Sforziamoci di immaginare l’arrivo di Fanny a Lignano, decisa a costruire per prima un albergo in mezzo ad un mare di pini. Cerchiamo di evocare il silenzio delle sue notti nell’incanto della pineta. Abbandoniamo per un attimo quella sensazione convulsa e caotica, rumori della strada e movimento di turisti, che normalmente associamo ad una località balneare oggi rinomata. Pensiamo alla pace di un albergo circondato da una natura mediterranea incontaminata, alla macchia di ginepri e more selvatiche ove dormono tranquille le testuggini e le vipere vanno a nascondersi nelle tane. Là fra gli alberi, i lampioncini volanti delle lucciole si accendono e spengono in festa, vagando come le stelle nel mare dello spazio. Avvolta in questi profondi silenzi, Fanny è attenta a cogliere il fruscio dei pioppi, il rumore dei passi nel buio; finché il vento scatena il ritmo delle imposte socchiuse, i pini si trasformano in violini e lo sciacquio dell’acqua accompagna una sinfonia notturna. Il mattino dopo, gocce lucenti stillano dagli aghi dei rami e le cortecce trasudano vapori. In spiaggia i bambini rincorrono l’aquilone tra le dune fiorite ed il sole fugge nell’acqua disegnando arabeschi e scintillii di meduse sospese. Così, al richiamo di Zimmer frei, i turisti tedeschi iniziarono ben presto ad approdare nel giardino dell’Hotel Eurovil, l’isola verde dove frau Faféro li accoglieva con calore e gentilezza. E alcuni di loro tornarono anche per dieci anni nella stessa camera, stesso balcone che dava sul cespuglio di dalie, stessa sabbia fina e dorata che tante spiagge d’Europa ci invidiano.

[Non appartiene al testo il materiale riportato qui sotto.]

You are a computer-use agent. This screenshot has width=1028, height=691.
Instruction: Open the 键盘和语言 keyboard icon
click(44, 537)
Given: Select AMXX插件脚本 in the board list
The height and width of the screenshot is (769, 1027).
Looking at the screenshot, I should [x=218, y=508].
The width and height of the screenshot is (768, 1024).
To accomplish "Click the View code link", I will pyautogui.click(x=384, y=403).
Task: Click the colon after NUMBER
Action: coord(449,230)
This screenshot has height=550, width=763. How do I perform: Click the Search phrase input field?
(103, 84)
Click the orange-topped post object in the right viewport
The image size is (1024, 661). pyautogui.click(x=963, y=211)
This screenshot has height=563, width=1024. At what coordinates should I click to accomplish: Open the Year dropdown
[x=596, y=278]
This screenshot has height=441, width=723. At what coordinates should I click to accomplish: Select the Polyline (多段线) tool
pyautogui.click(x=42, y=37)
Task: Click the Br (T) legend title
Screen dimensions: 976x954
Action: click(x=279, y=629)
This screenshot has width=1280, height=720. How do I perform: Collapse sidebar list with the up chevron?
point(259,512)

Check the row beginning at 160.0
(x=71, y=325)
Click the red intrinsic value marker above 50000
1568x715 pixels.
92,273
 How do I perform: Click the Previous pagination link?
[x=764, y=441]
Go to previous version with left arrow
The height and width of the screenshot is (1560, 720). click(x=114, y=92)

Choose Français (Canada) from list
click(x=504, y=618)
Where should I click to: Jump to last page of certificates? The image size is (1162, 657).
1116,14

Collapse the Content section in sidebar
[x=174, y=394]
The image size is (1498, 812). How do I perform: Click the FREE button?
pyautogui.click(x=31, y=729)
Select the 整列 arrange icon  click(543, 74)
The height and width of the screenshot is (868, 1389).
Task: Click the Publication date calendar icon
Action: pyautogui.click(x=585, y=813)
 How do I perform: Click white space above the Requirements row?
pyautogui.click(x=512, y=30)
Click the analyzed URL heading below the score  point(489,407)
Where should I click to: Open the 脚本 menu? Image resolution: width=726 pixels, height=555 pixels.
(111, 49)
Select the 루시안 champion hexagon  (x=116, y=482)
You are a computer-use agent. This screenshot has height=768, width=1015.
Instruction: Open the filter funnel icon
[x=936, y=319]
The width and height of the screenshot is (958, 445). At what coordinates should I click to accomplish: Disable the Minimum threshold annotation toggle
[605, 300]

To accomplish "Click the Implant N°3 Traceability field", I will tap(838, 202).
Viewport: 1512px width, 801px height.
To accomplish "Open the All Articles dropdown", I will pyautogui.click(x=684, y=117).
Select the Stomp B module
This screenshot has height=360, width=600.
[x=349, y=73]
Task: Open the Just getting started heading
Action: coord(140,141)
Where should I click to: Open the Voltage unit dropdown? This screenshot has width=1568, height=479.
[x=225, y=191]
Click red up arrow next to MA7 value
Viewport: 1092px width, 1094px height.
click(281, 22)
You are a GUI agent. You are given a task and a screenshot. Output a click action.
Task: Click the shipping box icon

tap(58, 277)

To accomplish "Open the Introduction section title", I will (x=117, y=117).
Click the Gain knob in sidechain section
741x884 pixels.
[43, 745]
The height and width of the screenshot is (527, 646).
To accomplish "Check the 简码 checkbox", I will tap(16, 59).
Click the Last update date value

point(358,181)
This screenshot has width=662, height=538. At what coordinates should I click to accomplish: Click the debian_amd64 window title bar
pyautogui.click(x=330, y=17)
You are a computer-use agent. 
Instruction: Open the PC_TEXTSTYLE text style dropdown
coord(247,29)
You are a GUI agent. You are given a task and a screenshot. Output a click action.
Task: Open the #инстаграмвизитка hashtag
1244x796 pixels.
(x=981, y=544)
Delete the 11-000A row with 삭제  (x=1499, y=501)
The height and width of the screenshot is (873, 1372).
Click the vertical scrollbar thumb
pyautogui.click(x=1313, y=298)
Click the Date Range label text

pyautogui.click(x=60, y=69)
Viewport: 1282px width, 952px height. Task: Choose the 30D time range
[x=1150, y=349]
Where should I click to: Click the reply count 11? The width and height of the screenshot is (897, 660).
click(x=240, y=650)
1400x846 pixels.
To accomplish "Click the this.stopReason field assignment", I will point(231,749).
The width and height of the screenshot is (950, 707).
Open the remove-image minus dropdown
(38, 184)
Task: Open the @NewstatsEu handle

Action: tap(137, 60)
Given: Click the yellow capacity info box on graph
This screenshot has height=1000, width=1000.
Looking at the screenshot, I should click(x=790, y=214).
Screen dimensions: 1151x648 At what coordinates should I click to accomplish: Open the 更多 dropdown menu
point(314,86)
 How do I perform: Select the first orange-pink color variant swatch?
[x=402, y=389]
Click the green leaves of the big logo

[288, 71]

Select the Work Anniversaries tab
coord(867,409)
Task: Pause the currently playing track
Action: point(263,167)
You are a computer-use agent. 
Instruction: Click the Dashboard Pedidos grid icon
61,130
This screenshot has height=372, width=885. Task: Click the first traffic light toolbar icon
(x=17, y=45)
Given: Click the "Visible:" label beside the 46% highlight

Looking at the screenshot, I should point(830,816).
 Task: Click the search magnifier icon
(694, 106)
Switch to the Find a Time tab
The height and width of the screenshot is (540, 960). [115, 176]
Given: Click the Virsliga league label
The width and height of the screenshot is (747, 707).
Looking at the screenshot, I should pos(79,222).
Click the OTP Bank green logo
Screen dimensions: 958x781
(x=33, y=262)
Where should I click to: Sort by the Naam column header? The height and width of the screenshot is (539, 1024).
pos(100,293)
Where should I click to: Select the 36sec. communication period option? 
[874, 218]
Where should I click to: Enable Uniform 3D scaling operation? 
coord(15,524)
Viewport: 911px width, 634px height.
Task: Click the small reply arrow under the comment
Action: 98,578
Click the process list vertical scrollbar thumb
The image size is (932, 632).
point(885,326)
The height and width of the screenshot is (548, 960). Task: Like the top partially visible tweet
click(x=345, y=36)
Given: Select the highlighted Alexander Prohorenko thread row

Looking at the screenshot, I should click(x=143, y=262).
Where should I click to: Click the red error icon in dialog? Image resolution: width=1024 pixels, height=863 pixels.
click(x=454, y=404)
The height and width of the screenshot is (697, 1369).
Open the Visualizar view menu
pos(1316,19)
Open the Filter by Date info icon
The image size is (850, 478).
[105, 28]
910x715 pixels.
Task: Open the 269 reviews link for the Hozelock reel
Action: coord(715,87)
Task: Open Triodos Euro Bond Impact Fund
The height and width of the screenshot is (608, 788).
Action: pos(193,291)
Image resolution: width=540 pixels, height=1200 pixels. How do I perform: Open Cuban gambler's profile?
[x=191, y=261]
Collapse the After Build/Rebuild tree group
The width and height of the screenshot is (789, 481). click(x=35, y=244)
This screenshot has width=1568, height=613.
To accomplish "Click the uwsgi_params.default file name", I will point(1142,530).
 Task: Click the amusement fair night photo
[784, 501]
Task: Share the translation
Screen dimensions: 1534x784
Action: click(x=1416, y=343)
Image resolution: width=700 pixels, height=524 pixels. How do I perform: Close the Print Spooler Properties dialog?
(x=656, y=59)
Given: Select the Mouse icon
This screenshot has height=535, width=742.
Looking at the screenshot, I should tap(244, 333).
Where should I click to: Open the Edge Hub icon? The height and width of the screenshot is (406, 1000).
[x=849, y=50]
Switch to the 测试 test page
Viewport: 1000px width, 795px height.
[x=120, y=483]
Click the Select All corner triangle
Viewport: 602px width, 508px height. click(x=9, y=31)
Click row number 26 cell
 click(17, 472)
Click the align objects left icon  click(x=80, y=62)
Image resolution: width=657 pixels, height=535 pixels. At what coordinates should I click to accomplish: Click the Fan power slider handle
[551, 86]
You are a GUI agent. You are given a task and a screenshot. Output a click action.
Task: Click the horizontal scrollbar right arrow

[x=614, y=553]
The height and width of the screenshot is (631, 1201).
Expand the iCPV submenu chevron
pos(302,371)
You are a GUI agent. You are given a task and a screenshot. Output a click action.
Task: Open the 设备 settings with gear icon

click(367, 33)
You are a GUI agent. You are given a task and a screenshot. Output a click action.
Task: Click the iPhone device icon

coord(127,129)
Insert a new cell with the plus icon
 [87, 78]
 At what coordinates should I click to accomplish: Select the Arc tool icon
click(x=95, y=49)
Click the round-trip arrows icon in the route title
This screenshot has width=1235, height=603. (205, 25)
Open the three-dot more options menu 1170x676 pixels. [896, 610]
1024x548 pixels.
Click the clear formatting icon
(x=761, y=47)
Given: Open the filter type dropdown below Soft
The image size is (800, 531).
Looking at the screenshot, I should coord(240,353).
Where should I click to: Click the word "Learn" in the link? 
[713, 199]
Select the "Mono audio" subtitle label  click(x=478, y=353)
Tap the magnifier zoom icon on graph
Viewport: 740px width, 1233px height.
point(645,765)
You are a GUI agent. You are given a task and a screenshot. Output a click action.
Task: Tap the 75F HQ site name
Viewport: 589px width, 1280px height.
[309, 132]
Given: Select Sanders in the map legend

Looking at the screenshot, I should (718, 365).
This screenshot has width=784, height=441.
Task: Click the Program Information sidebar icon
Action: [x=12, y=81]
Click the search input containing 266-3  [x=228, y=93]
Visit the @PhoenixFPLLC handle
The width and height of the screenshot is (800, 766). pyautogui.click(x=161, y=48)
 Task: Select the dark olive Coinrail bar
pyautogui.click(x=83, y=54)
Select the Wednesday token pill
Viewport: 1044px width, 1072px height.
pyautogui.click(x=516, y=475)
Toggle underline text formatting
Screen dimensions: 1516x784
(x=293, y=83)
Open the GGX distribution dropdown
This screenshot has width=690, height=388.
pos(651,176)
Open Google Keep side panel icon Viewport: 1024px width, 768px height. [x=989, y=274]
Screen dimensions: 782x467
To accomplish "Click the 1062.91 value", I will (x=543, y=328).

    La pineta è la dimora della tortora. Tra la pigna che cade secca e la rosa dai petali sanguigni, la tortora prega, canta, lamenta. Ha un collarino nero che spicca sul piumaggio grigio ed è originaria dell’Oriente. Uccello mite, monogamo, sempre dedito alla cura dei piccoli, che la becchettano sul collo per ricevere il latte del gozzo. Sverna, ma a primavera torna su queste punte tenere a costruire il nido. Nelle sue abitudini migratorie ed in quell’insistente tubare, Fanny si riconosce fino all’immedesimazione. I critici dicevano di mia madre che aveva uno stile conciso, trasparente acuto, che rivelava un’anima preparata, equilibrata, aperta ai misteri eletti della Poesia. La nobiltà dei suoi versi è in vero filosofia della Natura, ma la filosofia più alta, la nòesis che è coglimento immediato, diretto e puro, attraverso l’identificazione. Usando la sua frusta al miele, lei ci desta alla consapevolezza del legame inscindibile tra la luce e l’essenza del cielo. Così è nella luminosità che inonda le chiome di betulle piegate dal vento, così nelle novelle di luce narrate dall’azzurro dopo la pioggia, nel candore di cavalli bianchi che galoppano al chiarore dell’alba. Anelando la libertà da ogni vincolo, ella si scioglie nel sapore di un inno:

 

“Vorrei essere

 d’aria luminosa

 per avvolgere

 il mondo intero

 in un abbraccio d’amore.”

 

   Se un giorno dovesse accadervi di tornare a calcare la sabbia della pineta, prestate attenzione al cru cru della tortora: è Fanny che vi saluta dal suo cielo sereno.